Short exercise: Extract every line of the data below and reproduce each one verbatim, without alteration.

Begin Provided records

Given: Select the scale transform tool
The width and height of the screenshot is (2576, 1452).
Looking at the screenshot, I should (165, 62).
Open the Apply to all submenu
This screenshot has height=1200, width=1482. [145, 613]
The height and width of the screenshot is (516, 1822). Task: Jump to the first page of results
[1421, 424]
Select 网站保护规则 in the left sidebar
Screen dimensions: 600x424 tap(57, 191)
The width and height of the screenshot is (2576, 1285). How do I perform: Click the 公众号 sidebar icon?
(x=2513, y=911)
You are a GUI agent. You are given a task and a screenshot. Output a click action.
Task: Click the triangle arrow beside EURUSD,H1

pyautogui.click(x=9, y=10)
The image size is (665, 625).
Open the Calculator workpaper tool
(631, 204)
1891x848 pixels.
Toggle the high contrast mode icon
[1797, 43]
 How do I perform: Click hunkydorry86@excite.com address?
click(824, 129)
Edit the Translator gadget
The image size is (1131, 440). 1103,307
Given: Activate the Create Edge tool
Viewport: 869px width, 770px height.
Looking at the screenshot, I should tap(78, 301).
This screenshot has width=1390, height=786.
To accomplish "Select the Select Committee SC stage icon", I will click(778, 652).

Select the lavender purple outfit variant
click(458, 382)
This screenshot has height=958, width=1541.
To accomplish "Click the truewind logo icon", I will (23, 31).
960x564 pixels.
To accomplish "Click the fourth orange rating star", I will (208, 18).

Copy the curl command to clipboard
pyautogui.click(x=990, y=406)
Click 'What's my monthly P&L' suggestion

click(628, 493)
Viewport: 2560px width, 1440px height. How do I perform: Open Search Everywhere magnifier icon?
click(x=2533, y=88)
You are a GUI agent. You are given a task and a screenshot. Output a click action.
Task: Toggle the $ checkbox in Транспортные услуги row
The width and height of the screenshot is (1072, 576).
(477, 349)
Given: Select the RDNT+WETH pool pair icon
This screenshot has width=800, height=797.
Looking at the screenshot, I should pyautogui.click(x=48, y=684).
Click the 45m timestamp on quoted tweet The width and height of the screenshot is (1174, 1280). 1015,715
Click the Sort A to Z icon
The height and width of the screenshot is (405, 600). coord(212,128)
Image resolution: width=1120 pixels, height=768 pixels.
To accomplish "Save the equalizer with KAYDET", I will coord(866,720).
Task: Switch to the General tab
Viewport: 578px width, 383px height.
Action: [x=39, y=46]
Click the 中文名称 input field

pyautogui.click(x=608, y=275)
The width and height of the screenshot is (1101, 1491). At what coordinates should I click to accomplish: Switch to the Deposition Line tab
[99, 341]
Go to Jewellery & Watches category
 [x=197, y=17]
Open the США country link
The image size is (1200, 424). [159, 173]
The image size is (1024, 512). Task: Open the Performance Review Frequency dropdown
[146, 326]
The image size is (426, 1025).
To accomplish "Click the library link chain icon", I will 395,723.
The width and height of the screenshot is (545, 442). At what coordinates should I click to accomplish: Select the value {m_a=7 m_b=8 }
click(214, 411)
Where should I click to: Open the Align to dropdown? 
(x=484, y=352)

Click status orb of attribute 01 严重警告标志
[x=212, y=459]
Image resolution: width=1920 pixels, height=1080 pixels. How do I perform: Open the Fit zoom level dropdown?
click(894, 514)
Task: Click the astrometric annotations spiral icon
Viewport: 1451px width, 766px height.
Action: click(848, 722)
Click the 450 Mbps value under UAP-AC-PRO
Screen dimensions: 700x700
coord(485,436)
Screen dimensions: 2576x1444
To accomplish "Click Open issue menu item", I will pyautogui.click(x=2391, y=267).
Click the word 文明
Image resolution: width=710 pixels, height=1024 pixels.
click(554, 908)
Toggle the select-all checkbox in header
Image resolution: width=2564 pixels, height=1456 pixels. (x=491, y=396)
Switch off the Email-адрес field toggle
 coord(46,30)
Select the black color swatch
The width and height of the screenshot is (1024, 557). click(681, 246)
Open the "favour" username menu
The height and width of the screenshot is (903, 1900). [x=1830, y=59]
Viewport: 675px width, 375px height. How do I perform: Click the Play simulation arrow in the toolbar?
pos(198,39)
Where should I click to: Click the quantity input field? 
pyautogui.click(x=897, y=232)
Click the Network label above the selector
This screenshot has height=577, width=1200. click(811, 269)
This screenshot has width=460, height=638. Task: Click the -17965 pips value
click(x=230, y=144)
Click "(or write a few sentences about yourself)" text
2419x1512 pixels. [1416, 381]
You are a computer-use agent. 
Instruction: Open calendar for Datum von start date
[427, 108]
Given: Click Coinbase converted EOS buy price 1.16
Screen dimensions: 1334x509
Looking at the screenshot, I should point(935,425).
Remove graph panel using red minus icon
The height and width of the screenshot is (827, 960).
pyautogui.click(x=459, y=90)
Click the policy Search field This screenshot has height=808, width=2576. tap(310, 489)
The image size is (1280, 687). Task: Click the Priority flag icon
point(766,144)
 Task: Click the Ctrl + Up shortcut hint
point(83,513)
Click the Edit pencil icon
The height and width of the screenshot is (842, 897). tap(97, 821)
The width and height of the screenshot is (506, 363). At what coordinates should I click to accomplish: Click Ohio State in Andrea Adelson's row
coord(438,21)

End Provided records

Full solution:
Given: Select the scale transform tool
The width and height of the screenshot is (2576, 1452).
Looking at the screenshot, I should (165, 62).
Open the Apply to all submenu
This screenshot has height=1200, width=1482. [145, 613]
The height and width of the screenshot is (516, 1822). Task: Jump to the first page of results
[1421, 424]
Select 网站保护规则 in the left sidebar
Screen dimensions: 600x424 tap(57, 191)
The width and height of the screenshot is (2576, 1285). How do I perform: Click the 公众号 sidebar icon?
(x=2513, y=911)
You are a GUI agent. You are given a task and a screenshot. Output a click action.
Task: Click the triangle arrow beside EURUSD,H1

pyautogui.click(x=9, y=10)
The image size is (665, 625).
Open the Calculator workpaper tool
(631, 204)
1891x848 pixels.
Toggle the high contrast mode icon
[1797, 43]
 How do I perform: Click hunkydorry86@excite.com address?
click(824, 129)
Edit the Translator gadget
The image size is (1131, 440). 1103,307
Given: Activate the Create Edge tool
Viewport: 869px width, 770px height.
Looking at the screenshot, I should tap(78, 301).
This screenshot has width=1390, height=786.
To accomplish "Select the Select Committee SC stage icon", I will click(778, 652).

Select the lavender purple outfit variant
click(458, 382)
This screenshot has height=958, width=1541.
To accomplish "Click the truewind logo icon", I will (23, 31).
960x564 pixels.
To accomplish "Click the fourth orange rating star", I will (208, 18).

Copy the curl command to clipboard
pyautogui.click(x=990, y=406)
Click 'What's my monthly P&L' suggestion

click(628, 493)
Viewport: 2560px width, 1440px height. How do I perform: Open Search Everywhere magnifier icon?
click(x=2533, y=88)
You are a GUI agent. You are given a task and a screenshot. Output a click action.
Task: Toggle the $ checkbox in Транспортные услуги row
The width and height of the screenshot is (1072, 576).
(477, 349)
Given: Select the RDNT+WETH pool pair icon
This screenshot has width=800, height=797.
Looking at the screenshot, I should pyautogui.click(x=48, y=684).
Click the 45m timestamp on quoted tweet The width and height of the screenshot is (1174, 1280). 1015,715
Click the Sort A to Z icon
The height and width of the screenshot is (405, 600). coord(212,128)
Image resolution: width=1120 pixels, height=768 pixels.
To accomplish "Save the equalizer with KAYDET", I will coord(866,720).
Task: Switch to the General tab
Viewport: 578px width, 383px height.
Action: [x=39, y=46]
Click the 中文名称 input field

pyautogui.click(x=608, y=275)
The width and height of the screenshot is (1101, 1491). At what coordinates should I click to accomplish: Switch to the Deposition Line tab
[99, 341]
Go to Jewellery & Watches category
 [x=197, y=17]
Open the США country link
The image size is (1200, 424). [159, 173]
The image size is (1024, 512). Task: Open the Performance Review Frequency dropdown
[146, 326]
The image size is (426, 1025).
To accomplish "Click the library link chain icon", I will 395,723.
The width and height of the screenshot is (545, 442). At what coordinates should I click to accomplish: Select the value {m_a=7 m_b=8 }
click(214, 411)
Where should I click to: Open the Align to dropdown? 
(x=484, y=352)

Click status orb of attribute 01 严重警告标志
[x=212, y=459]
Image resolution: width=1920 pixels, height=1080 pixels. How do I perform: Open the Fit zoom level dropdown?
click(894, 514)
Task: Click the astrometric annotations spiral icon
Viewport: 1451px width, 766px height.
Action: click(848, 722)
Click the 450 Mbps value under UAP-AC-PRO
Screen dimensions: 700x700
coord(485,436)
Screen dimensions: 2576x1444
To accomplish "Click Open issue menu item", I will pyautogui.click(x=2391, y=267).
Click the word 文明
Image resolution: width=710 pixels, height=1024 pixels.
click(554, 908)
Toggle the select-all checkbox in header
Image resolution: width=2564 pixels, height=1456 pixels. (x=491, y=396)
Switch off the Email-адрес field toggle
 coord(46,30)
Select the black color swatch
The width and height of the screenshot is (1024, 557). click(681, 246)
Open the "favour" username menu
The height and width of the screenshot is (903, 1900). [x=1830, y=59]
Viewport: 675px width, 375px height. How do I perform: Click the Play simulation arrow in the toolbar?
pos(198,39)
Where should I click to: Click the quantity input field? 
pyautogui.click(x=897, y=232)
Click the Network label above the selector
This screenshot has height=577, width=1200. click(811, 269)
This screenshot has width=460, height=638. Task: Click the -17965 pips value
click(x=230, y=144)
Click "(or write a few sentences about yourself)" text
2419x1512 pixels. [1416, 381]
You are a computer-use agent. 
Instruction: Open calendar for Datum von start date
[427, 108]
Given: Click Coinbase converted EOS buy price 1.16
Screen dimensions: 1334x509
Looking at the screenshot, I should point(935,425).
Remove graph panel using red minus icon
The height and width of the screenshot is (827, 960).
pyautogui.click(x=459, y=90)
Click the policy Search field This screenshot has height=808, width=2576. tap(310, 489)
The image size is (1280, 687). Task: Click the Priority flag icon
point(766,144)
 Task: Click the Ctrl + Up shortcut hint
point(83,513)
Click the Edit pencil icon
The height and width of the screenshot is (842, 897). tap(97, 821)
The width and height of the screenshot is (506, 363). At what coordinates should I click to accomplish: Click Ohio State in Andrea Adelson's row
coord(438,21)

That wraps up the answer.